» **Document source**

Je ne peux d'ailleurs adhérer aux conclusions auxquelles il aboutit.
Le fait qu'après avoir été opéré, un aveugle
de naissance, dans l'expérience proposée par Molyneux, ne distingue pas —
par la seule vision —
un dé d'une bille, tous deux bien connus de lui
par le toucher,
ne remet pas en question ce que dit Locke, et ne confirme en rien ce
qu'affirment Berkeley et Diderot. Celui qui voit normalement ne
reconnaît, lui aussi, une figure simplement renversée qu'après de longs
exercices. Quand on commence à voir,
manquent toutes les associations visuelles corrélatives, qui permettent
d'en faire un usage intellectuel. En outre, si les excitations
optiques font défaut de manière durable pendant la petite enfance, la
sphère visuelle centrale ne se développe pas, ou parfois régresse ;
c'est ce qui ressort des belles observations de Schnabel (Beiträge
zur Lehre von der Schlechtsichtigkeit durch Nichtgebrauch der Augen,
Berichte des naturw.-med. Vereins, Innsbrück, XI, p. 31), et des
expériences faites par Munk sur des chiots (Berliner klin., Wochenschr.

» **Données extraites**
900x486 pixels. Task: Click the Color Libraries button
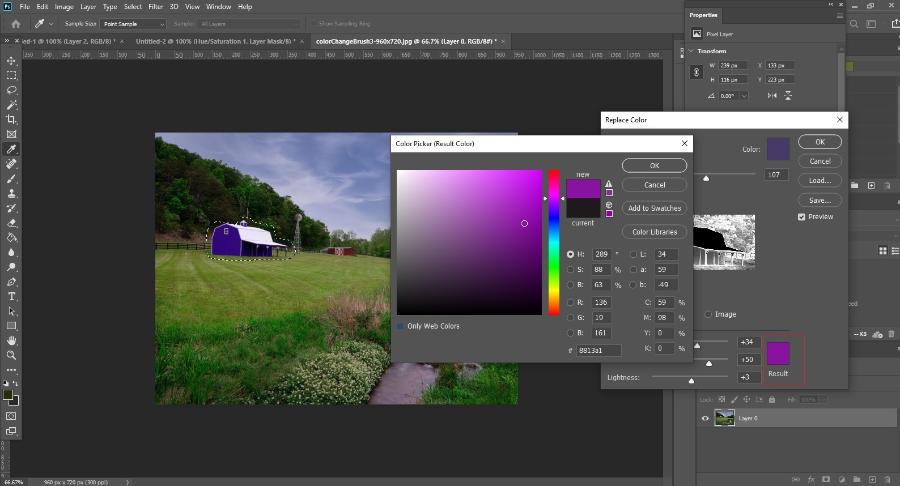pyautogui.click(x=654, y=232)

--

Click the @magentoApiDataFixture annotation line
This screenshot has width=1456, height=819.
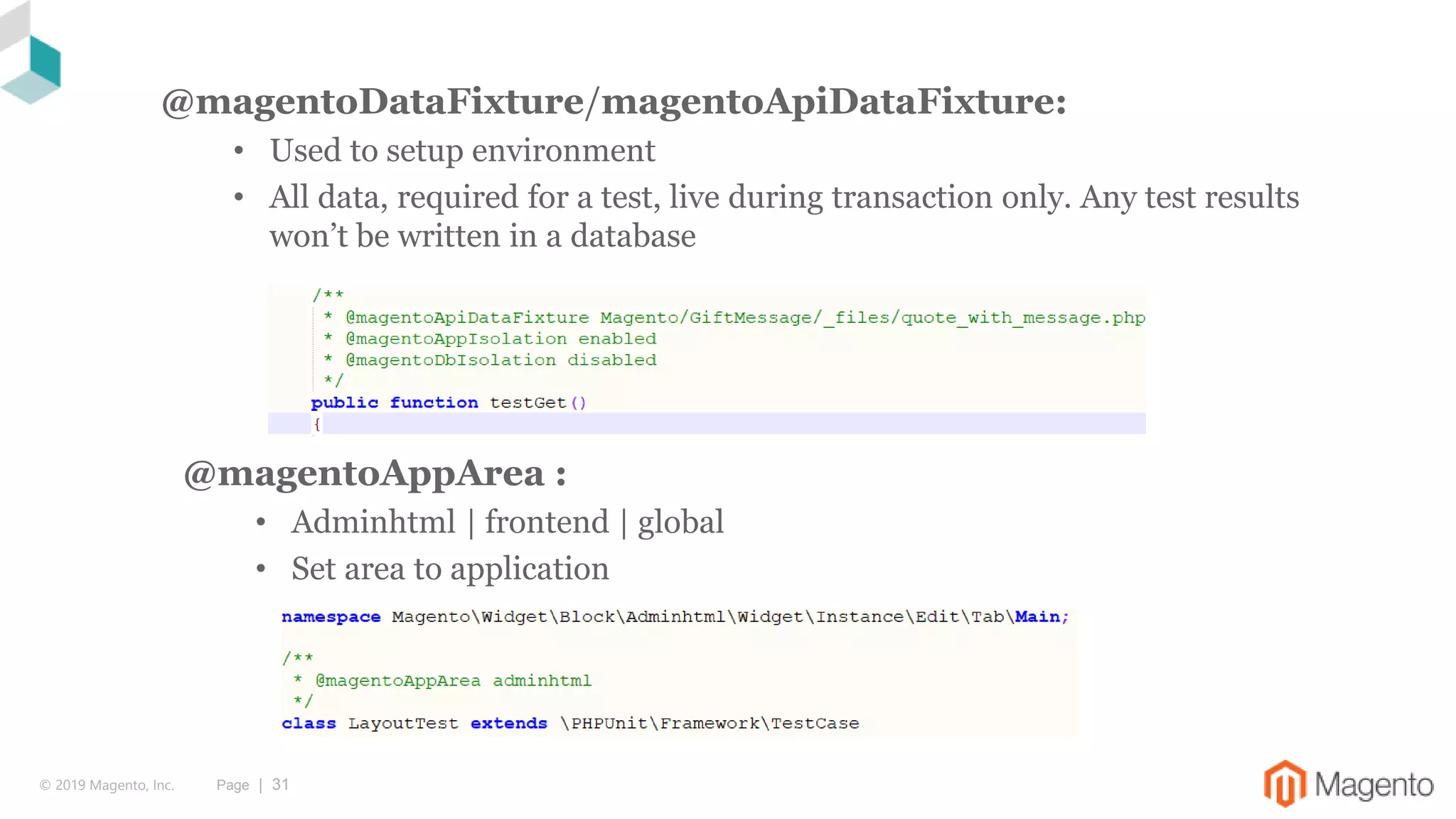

» **Consigne**
Recopiez intégralement le texte sur l'expérience de Molyneux, sans y modifier un seul mot ni signe.

» **Réponse**
Je ne peux d'ailleurs adhérer aux conclusions auxquelles il aboutit.
Le fait qu'après avoir été opéré, un aveugle
de naissance, dans l'expérience proposée par Molyneux, ne distingue pas —
par la seule vision —
un dé d'une bille, tous deux bien connus de lui
par le toucher,
ne remet pas en question ce que dit Locke, et ne confirme en rien ce
qu'affirment Berkeley et Diderot. Celui qui voit normalement ne
reconnaît, lui aussi, une figure simplement renversée qu'après de longs
exercices. Quand on commence à voir,
manquent toutes les associations visuelles corrélatives, qui permettent
d'en faire un usage intellectuel. En outre, si les excitations
optiques font défaut de manière durable pendant la petite enfance, la
sphère visuelle centrale ne se développe pas, ou parfois régresse ;
c'est ce qui ressort des belles observations de Schnabel (Beiträge
zur Lehre von der Schlechtsichtigkeit durch Nichtgebrauch der Augen,
Berichte des naturw.-med. Vereins, Innsbrück, XI, p. 31), et des
expériences faites par Munk sur des chiots (Berliner klin., Wochenschr.